** Exercise aim **
Retype every item below word for word, keeping each line as it appears.

** Working data **
-- start --

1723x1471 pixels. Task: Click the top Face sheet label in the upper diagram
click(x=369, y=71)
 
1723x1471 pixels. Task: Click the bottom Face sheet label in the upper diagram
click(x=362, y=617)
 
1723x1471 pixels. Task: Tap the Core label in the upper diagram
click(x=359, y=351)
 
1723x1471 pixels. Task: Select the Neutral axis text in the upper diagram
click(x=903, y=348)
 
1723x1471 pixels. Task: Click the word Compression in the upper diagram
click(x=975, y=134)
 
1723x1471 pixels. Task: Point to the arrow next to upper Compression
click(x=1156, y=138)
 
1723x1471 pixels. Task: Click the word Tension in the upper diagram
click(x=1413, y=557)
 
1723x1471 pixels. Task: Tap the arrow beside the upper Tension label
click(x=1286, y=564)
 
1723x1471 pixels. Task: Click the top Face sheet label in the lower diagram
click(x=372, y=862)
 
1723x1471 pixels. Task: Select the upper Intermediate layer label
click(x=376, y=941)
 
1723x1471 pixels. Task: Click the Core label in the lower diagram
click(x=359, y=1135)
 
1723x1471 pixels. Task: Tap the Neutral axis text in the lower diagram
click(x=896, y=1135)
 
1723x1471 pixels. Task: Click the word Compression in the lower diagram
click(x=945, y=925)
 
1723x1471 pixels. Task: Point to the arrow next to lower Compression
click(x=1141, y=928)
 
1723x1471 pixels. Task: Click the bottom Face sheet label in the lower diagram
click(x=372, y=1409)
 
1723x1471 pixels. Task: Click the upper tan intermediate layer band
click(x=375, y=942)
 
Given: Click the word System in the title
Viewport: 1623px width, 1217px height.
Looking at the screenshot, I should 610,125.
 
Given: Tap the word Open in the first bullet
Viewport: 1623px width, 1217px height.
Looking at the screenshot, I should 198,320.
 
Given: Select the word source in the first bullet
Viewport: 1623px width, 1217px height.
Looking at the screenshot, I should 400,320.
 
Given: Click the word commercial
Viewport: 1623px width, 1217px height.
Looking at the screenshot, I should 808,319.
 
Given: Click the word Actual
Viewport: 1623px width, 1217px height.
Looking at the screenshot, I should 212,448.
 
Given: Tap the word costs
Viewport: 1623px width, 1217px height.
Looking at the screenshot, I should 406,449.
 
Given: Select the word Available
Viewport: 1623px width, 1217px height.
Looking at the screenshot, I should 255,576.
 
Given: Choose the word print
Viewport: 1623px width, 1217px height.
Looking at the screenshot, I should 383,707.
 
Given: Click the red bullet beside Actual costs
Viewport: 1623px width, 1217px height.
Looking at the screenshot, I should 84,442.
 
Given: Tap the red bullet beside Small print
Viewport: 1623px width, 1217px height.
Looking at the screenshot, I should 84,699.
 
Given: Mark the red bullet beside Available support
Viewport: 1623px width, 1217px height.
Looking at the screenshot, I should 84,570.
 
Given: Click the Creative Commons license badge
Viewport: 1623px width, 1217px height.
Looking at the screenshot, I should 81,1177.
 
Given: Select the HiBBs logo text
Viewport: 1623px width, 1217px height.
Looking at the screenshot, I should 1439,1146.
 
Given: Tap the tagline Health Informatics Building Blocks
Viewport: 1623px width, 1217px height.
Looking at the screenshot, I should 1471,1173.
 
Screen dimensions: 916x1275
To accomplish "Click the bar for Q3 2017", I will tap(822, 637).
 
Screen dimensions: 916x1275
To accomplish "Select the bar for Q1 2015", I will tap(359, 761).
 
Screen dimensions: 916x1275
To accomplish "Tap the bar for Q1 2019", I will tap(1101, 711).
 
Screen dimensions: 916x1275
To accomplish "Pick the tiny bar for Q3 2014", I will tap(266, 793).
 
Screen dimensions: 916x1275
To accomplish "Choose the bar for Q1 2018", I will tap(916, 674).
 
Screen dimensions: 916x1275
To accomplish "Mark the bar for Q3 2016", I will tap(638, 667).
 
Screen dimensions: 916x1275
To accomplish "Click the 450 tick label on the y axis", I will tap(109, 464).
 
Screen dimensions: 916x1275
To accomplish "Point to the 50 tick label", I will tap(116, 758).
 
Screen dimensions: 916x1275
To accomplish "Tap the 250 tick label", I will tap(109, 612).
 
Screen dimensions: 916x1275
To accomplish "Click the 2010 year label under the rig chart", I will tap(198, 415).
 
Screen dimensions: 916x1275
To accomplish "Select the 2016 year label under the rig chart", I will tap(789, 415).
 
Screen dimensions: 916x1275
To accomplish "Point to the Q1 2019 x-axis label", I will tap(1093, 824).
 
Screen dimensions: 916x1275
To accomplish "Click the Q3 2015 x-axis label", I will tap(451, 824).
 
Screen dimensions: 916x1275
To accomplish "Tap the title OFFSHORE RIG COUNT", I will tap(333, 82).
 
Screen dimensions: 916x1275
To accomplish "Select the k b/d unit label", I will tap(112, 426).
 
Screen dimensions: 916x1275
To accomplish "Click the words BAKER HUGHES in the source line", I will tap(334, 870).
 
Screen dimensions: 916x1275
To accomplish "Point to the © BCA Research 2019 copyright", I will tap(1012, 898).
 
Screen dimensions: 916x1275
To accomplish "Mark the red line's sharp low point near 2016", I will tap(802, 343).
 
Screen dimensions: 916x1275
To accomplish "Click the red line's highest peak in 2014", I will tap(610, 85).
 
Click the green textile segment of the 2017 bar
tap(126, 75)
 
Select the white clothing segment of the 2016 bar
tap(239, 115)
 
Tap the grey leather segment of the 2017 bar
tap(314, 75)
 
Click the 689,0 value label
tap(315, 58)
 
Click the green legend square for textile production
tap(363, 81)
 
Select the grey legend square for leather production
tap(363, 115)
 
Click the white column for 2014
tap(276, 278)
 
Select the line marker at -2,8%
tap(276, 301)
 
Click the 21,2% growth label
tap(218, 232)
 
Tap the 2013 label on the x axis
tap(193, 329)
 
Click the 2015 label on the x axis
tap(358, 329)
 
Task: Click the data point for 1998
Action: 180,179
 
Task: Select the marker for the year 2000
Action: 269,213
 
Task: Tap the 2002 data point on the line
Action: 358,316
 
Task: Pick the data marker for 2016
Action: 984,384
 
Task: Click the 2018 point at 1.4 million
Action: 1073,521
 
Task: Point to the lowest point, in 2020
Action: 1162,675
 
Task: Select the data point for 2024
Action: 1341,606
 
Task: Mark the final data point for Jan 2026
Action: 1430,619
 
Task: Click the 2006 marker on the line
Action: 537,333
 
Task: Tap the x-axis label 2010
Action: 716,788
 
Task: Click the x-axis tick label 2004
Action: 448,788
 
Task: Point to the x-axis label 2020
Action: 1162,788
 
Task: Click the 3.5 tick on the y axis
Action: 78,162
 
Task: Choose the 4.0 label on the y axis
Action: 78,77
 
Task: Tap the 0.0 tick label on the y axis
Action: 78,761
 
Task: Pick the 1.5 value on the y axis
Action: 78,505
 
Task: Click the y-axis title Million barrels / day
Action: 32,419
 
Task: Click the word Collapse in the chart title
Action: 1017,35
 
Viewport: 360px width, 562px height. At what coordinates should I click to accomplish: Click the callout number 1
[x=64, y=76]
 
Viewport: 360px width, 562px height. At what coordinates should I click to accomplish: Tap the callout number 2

-- end --

** Task result **
1723x1471 pixels. Task: Click the top Face sheet label in the upper diagram
click(x=369, y=71)
 
1723x1471 pixels. Task: Click the bottom Face sheet label in the upper diagram
click(x=362, y=617)
 
1723x1471 pixels. Task: Tap the Core label in the upper diagram
click(x=359, y=351)
 
1723x1471 pixels. Task: Select the Neutral axis text in the upper diagram
click(x=903, y=348)
 
1723x1471 pixels. Task: Click the word Compression in the upper diagram
click(x=975, y=134)
 
1723x1471 pixels. Task: Point to the arrow next to upper Compression
click(x=1156, y=138)
 
1723x1471 pixels. Task: Click the word Tension in the upper diagram
click(x=1413, y=557)
 
1723x1471 pixels. Task: Tap the arrow beside the upper Tension label
click(x=1286, y=564)
 
1723x1471 pixels. Task: Click the top Face sheet label in the lower diagram
click(x=372, y=862)
 
1723x1471 pixels. Task: Select the upper Intermediate layer label
click(x=376, y=941)
 
1723x1471 pixels. Task: Click the Core label in the lower diagram
click(x=359, y=1135)
 
1723x1471 pixels. Task: Tap the Neutral axis text in the lower diagram
click(x=896, y=1135)
 
1723x1471 pixels. Task: Click the word Compression in the lower diagram
click(x=945, y=925)
 
1723x1471 pixels. Task: Point to the arrow next to lower Compression
click(x=1141, y=928)
 
1723x1471 pixels. Task: Click the bottom Face sheet label in the lower diagram
click(x=372, y=1409)
 
1723x1471 pixels. Task: Click the upper tan intermediate layer band
click(x=375, y=942)
 
Given: Click the word System in the title
Viewport: 1623px width, 1217px height.
Looking at the screenshot, I should 610,125.
 
Given: Tap the word Open in the first bullet
Viewport: 1623px width, 1217px height.
Looking at the screenshot, I should 198,320.
 
Given: Select the word source in the first bullet
Viewport: 1623px width, 1217px height.
Looking at the screenshot, I should 400,320.
 
Given: Click the word commercial
Viewport: 1623px width, 1217px height.
Looking at the screenshot, I should 808,319.
 
Given: Click the word Actual
Viewport: 1623px width, 1217px height.
Looking at the screenshot, I should 212,448.
 
Given: Tap the word costs
Viewport: 1623px width, 1217px height.
Looking at the screenshot, I should 406,449.
 
Given: Select the word Available
Viewport: 1623px width, 1217px height.
Looking at the screenshot, I should 255,576.
 
Given: Choose the word print
Viewport: 1623px width, 1217px height.
Looking at the screenshot, I should 383,707.
 
Given: Click the red bullet beside Actual costs
Viewport: 1623px width, 1217px height.
Looking at the screenshot, I should 84,442.
 
Given: Tap the red bullet beside Small print
Viewport: 1623px width, 1217px height.
Looking at the screenshot, I should 84,699.
 
Given: Mark the red bullet beside Available support
Viewport: 1623px width, 1217px height.
Looking at the screenshot, I should 84,570.
 
Given: Click the Creative Commons license badge
Viewport: 1623px width, 1217px height.
Looking at the screenshot, I should 81,1177.
 
Given: Select the HiBBs logo text
Viewport: 1623px width, 1217px height.
Looking at the screenshot, I should 1439,1146.
 
Given: Tap the tagline Health Informatics Building Blocks
Viewport: 1623px width, 1217px height.
Looking at the screenshot, I should 1471,1173.
 
Screen dimensions: 916x1275
To accomplish "Click the bar for Q3 2017", I will tap(822, 637).
 
Screen dimensions: 916x1275
To accomplish "Select the bar for Q1 2015", I will tap(359, 761).
 
Screen dimensions: 916x1275
To accomplish "Tap the bar for Q1 2019", I will tap(1101, 711).
 
Screen dimensions: 916x1275
To accomplish "Pick the tiny bar for Q3 2014", I will tap(266, 793).
 
Screen dimensions: 916x1275
To accomplish "Choose the bar for Q1 2018", I will tap(916, 674).
 
Screen dimensions: 916x1275
To accomplish "Mark the bar for Q3 2016", I will tap(638, 667).
 
Screen dimensions: 916x1275
To accomplish "Click the 450 tick label on the y axis", I will tap(109, 464).
 
Screen dimensions: 916x1275
To accomplish "Point to the 50 tick label", I will tap(116, 758).
 
Screen dimensions: 916x1275
To accomplish "Tap the 250 tick label", I will tap(109, 612).
 
Screen dimensions: 916x1275
To accomplish "Click the 2010 year label under the rig chart", I will tap(198, 415).
 
Screen dimensions: 916x1275
To accomplish "Select the 2016 year label under the rig chart", I will tap(789, 415).
 
Screen dimensions: 916x1275
To accomplish "Point to the Q1 2019 x-axis label", I will tap(1093, 824).
 
Screen dimensions: 916x1275
To accomplish "Click the Q3 2015 x-axis label", I will tap(451, 824).
 
Screen dimensions: 916x1275
To accomplish "Tap the title OFFSHORE RIG COUNT", I will tap(333, 82).
 
Screen dimensions: 916x1275
To accomplish "Select the k b/d unit label", I will tap(112, 426).
 
Screen dimensions: 916x1275
To accomplish "Click the words BAKER HUGHES in the source line", I will tap(334, 870).
 
Screen dimensions: 916x1275
To accomplish "Point to the © BCA Research 2019 copyright", I will tap(1012, 898).
 
Screen dimensions: 916x1275
To accomplish "Mark the red line's sharp low point near 2016", I will tap(802, 343).
 
Screen dimensions: 916x1275
To accomplish "Click the red line's highest peak in 2014", I will tap(610, 85).
 
Click the green textile segment of the 2017 bar
tap(126, 75)
 
Select the white clothing segment of the 2016 bar
tap(239, 115)
 
Tap the grey leather segment of the 2017 bar
tap(314, 75)
 
Click the 689,0 value label
tap(315, 58)
 
Click the green legend square for textile production
tap(363, 81)
 
Select the grey legend square for leather production
tap(363, 115)
 
Click the white column for 2014
tap(276, 278)
 
Select the line marker at -2,8%
tap(276, 301)
 
Click the 21,2% growth label
tap(218, 232)
 
Tap the 2013 label on the x axis
tap(193, 329)
 
Click the 2015 label on the x axis
tap(358, 329)
 
Task: Click the data point for 1998
Action: 180,179
 
Task: Select the marker for the year 2000
Action: 269,213
 
Task: Tap the 2002 data point on the line
Action: 358,316
 
Task: Pick the data marker for 2016
Action: 984,384
 
Task: Click the 2018 point at 1.4 million
Action: 1073,521
 
Task: Point to the lowest point, in 2020
Action: 1162,675
 
Task: Select the data point for 2024
Action: 1341,606
 
Task: Mark the final data point for Jan 2026
Action: 1430,619
 
Task: Click the 2006 marker on the line
Action: 537,333
 
Task: Tap the x-axis label 2010
Action: 716,788
 
Task: Click the x-axis tick label 2004
Action: 448,788
 
Task: Point to the x-axis label 2020
Action: 1162,788
 
Task: Click the 3.5 tick on the y axis
Action: 78,162
 
Task: Choose the 4.0 label on the y axis
Action: 78,77
 
Task: Tap the 0.0 tick label on the y axis
Action: 78,761
 
Task: Pick the 1.5 value on the y axis
Action: 78,505
 
Task: Click the y-axis title Million barrels / day
Action: 32,419
 
Task: Click the word Collapse in the chart title
Action: 1017,35
 
Viewport: 360px width, 562px height. At what coordinates should I click to accomplish: Click the callout number 1
[x=64, y=76]
 
Viewport: 360px width, 562px height. At what coordinates should I click to accomplish: Tap the callout number 2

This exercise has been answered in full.